The internal combustion engine, the light bulb and penicillin are all inventions that were "Made in Italy", yet very few people are aware of this. Italy is a country of creators and visionaries, but the men behind the primates of science and technology have long remained unknown. Nevertheless, their insights have changed our lives. You will see a glimpse of this in the following article, in which we collected 10 Italian inventions – not the most important, nor even the most curious – which have been wrongly attributed to British and American inventors simply because they later obtained the patents.
Who really invented the revolver? Or the typewriter? Here are 10 inventions "Made in Italy" whose Italian roots are often ignored.
1. The Revolver
The revolver, whose authorship is often attributed to the American Samuel Colt, is actually an Italian invention. Three years earlier, in 1833, it was the Sardinian Francesco Antonio Broccu (1797-1882) who invented the first revolver. But he did not patent it.
2. The Telephone
Antonio Meucci (1808-1889) struggled all his life to be recognized as the inventor of the telephone against the Scot Alexander Graham Bell (1847-1922). The patent war ended only in 2002, when the U.S. Congress finally proclaimed the Italian Meucci as the rightful inventor of the telephone.
3. The Dynamo
The design for the dynamo was made by the Pisan Antonio Pacinotti (1841-1912). At age 18, he designed his "machine" which was used to transform mechanical work into electrical currents, but he neglected to patent it and published the article that described it only in 1865. What was the result? His design was stolen and the first dynamo produced on an industrial scale was carried out by the Frenchman Zénobe Gramme.
4. The Typewriter
We owe the typewriter to the lawyer Giuseppe Ravizza (1811-1855), who was among the first to create a keyboard for writing. He called it the Cembalo Scrivano (Writing Harpsichord), due to the similarity of its keys to those of the harpsichord. It consisted of more than 800 components – made by hand – of wood, iron and brass.

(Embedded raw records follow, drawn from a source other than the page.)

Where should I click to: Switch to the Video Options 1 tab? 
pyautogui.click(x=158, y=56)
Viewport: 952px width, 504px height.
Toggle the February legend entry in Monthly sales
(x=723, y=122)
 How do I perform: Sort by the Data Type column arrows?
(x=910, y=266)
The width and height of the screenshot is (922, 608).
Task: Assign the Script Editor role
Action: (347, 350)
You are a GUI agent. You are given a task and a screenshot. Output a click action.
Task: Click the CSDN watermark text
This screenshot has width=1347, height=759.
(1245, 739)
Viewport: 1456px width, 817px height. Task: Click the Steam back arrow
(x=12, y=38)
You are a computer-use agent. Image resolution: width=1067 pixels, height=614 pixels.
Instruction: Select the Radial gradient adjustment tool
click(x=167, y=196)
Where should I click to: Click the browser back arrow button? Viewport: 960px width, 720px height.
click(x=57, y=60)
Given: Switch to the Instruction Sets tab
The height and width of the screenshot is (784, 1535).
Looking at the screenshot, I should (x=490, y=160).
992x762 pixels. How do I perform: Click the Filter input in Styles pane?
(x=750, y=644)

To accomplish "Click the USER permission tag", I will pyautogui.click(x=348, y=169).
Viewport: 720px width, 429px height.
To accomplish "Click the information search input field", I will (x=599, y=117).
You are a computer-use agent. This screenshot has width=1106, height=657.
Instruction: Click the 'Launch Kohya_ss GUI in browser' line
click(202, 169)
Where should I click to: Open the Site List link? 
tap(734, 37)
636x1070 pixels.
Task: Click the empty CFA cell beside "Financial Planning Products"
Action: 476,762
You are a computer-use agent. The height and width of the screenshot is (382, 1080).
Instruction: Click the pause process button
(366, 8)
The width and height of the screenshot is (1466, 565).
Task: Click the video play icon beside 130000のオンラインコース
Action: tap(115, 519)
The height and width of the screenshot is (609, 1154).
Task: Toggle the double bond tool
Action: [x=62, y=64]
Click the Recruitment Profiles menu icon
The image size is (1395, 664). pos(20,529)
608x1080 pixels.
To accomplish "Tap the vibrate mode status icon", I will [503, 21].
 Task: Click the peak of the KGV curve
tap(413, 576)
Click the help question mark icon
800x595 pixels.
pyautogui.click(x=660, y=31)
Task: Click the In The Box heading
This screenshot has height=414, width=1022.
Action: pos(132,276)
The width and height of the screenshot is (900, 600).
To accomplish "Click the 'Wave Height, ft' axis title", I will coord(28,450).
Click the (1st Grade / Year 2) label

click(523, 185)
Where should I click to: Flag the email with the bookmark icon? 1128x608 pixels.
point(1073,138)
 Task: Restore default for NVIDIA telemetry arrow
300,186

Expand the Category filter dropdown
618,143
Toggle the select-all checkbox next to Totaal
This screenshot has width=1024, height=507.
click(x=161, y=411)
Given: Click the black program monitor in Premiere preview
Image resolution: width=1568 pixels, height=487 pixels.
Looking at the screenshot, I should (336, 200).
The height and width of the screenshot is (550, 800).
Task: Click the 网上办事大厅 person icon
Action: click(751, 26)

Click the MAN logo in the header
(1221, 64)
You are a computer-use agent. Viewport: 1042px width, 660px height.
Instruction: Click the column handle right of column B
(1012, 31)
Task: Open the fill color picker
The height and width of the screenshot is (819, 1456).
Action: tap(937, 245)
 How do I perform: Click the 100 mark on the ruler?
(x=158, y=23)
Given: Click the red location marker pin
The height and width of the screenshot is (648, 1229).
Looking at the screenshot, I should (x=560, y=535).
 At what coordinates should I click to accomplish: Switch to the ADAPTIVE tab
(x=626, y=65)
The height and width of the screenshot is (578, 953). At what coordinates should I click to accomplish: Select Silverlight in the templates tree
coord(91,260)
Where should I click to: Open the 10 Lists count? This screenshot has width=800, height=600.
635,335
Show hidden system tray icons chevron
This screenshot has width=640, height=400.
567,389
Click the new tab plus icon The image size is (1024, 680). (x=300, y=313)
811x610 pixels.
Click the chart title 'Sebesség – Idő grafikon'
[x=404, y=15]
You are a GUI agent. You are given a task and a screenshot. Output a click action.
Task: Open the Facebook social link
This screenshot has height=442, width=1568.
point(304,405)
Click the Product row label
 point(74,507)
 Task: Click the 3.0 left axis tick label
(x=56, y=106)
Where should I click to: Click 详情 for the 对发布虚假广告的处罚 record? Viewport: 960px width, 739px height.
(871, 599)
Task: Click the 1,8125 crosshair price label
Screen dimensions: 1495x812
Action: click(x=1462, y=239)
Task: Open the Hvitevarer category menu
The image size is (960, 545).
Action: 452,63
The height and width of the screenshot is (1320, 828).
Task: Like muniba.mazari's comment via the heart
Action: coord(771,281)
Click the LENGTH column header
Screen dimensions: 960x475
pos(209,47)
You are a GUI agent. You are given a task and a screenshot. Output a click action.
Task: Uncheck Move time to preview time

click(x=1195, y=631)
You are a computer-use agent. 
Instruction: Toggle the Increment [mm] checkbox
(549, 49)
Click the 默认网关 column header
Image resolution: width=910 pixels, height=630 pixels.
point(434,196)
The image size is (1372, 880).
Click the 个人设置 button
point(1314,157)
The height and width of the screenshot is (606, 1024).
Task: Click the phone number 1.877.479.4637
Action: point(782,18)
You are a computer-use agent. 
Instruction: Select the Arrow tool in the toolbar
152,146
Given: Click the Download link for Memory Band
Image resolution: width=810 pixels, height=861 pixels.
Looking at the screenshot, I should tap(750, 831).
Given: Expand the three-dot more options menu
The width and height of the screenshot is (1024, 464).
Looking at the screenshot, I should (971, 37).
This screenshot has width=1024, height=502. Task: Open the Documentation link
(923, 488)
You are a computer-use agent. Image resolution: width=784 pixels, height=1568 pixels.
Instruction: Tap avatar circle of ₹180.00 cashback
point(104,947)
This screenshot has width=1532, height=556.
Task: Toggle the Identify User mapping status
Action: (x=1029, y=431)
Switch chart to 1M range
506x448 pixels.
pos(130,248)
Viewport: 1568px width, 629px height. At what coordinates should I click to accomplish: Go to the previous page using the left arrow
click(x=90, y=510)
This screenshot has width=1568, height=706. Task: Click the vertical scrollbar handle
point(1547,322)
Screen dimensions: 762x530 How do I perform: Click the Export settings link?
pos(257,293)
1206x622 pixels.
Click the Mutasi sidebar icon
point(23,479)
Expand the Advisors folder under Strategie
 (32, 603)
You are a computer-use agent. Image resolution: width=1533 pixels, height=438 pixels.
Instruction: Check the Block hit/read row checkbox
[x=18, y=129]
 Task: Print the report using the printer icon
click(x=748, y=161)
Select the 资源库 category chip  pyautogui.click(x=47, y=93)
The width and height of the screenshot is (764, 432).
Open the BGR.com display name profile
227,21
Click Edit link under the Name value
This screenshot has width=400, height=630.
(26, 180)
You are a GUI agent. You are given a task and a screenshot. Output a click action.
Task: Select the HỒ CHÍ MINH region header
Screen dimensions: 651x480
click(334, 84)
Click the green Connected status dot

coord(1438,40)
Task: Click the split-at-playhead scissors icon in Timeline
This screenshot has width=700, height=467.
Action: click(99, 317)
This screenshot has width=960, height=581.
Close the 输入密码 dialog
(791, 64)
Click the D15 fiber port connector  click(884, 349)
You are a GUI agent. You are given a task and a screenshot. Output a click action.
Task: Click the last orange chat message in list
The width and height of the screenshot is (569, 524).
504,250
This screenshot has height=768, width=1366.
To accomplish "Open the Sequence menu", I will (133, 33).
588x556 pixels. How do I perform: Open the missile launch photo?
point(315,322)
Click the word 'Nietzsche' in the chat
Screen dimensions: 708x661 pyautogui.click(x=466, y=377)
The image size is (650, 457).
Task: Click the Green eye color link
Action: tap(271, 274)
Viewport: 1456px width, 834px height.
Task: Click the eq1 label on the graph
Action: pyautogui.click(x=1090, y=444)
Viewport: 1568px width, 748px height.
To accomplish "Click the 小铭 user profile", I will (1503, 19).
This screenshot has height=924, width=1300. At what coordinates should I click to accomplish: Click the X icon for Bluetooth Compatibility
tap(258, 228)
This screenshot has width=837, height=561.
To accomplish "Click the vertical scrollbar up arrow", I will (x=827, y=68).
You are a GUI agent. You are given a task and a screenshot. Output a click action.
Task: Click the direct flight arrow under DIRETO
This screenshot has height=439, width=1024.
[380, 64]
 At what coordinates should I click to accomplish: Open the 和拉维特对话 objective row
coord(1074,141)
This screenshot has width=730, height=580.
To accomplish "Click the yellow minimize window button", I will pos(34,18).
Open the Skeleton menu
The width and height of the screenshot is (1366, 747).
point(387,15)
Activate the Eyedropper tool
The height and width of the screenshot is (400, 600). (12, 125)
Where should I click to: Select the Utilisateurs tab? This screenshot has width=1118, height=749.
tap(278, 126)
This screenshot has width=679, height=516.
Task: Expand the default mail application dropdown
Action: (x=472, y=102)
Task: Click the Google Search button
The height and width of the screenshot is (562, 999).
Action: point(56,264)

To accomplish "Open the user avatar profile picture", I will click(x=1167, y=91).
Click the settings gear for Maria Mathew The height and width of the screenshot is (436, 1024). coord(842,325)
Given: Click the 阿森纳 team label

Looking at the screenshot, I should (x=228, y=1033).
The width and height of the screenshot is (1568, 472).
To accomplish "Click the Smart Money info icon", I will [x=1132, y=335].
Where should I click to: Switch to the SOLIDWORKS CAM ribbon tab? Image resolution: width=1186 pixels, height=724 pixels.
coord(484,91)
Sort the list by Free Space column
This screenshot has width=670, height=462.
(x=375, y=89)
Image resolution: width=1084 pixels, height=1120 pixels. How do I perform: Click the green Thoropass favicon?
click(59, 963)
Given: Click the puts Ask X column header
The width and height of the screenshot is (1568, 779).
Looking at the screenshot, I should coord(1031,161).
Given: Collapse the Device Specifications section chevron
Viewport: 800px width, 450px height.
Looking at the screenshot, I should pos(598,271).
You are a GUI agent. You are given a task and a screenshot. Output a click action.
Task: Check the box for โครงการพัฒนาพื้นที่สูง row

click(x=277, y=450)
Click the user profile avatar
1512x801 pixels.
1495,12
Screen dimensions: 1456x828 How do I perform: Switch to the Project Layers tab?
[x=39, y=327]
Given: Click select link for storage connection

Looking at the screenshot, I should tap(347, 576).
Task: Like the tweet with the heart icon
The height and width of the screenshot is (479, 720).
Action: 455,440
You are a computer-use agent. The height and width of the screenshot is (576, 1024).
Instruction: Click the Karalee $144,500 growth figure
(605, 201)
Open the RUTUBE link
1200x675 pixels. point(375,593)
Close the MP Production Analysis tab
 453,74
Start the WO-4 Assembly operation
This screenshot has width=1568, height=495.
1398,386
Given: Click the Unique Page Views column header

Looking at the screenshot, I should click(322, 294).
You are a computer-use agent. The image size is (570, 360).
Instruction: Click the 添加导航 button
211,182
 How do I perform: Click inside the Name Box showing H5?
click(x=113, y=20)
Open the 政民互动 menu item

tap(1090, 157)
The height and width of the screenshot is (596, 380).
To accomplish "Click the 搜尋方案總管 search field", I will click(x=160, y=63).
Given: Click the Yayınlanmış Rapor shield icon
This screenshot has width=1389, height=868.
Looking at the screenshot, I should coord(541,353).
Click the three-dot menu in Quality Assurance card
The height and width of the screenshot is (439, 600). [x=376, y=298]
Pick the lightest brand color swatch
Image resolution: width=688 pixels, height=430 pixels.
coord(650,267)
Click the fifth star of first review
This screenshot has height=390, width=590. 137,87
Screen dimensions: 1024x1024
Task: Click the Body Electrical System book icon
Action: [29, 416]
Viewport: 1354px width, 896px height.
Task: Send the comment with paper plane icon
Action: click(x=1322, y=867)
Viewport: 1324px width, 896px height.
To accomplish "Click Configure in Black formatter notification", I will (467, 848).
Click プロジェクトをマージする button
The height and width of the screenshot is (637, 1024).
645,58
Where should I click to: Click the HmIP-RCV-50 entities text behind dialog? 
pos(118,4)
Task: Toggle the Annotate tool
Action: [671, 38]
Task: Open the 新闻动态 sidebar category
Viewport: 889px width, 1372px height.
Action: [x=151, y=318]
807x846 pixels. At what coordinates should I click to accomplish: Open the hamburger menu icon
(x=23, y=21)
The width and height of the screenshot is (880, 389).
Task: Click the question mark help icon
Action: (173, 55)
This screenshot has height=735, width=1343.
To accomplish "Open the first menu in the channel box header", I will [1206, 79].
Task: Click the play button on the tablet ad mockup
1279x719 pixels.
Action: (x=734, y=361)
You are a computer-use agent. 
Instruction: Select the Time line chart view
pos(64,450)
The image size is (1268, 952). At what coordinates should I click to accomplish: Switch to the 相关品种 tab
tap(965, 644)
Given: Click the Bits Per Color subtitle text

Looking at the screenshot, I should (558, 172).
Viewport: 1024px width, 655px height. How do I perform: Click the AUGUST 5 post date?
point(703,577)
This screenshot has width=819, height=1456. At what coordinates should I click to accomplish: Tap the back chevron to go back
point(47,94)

5. The Fax Machine (Pantelegraph)
The ancestor of the modern fax machine was the pantelegraph. It was invented by Don Giovanni Caselli (1815-1891), abbot and scientist from Siena who transmitted its first document via cable in 1856. He traveled around the world promoting his invention, but it received little attention.
6. The Piano
The musical world owes the piano to the Paduan Bartolomeo Cristofori (1655-1732). It was originally called the pianoforte in Italian. A piano built by Cristofori which belonged to the composer Benedetto Marcello is now kept in the National Museum of Musical Instruments in Rome.
7. Cheat Sheets
To Ernesto Bignami (1903-1958) we owe the famous "cheat sheets" that have helped many students in school. The Milanese Professor of Letters published the first cheat sheet in 1931 with his publisher.
8. The Allen Key (Brugola Key)
Egidio Brugola (1901-1958), born in Lissone, patented the Allen key (known in Italian as the Brugola key) in 1945, revolutionizing the process of assembly. The key existed since the early 1900's, but it was Brugola who turned it into a productive business.
9. The Thermometer (Thermoscope)
The ancestor of the thermometer functioned by air and was called a thermoscope. It was devised in 1612 by the Venetian Santorio Santorio (1561-1663) who first used it in the medical field.
10. Plastic
The Father of Plastic is Giulio Natta (1903-1979), the only Italian to have received the Nobel Prize in Chemistry in 1963. Together with the German chemist Karl Ziegle, he was the discoverer of isotactic polypropylene which later became famous under the name of Moplen.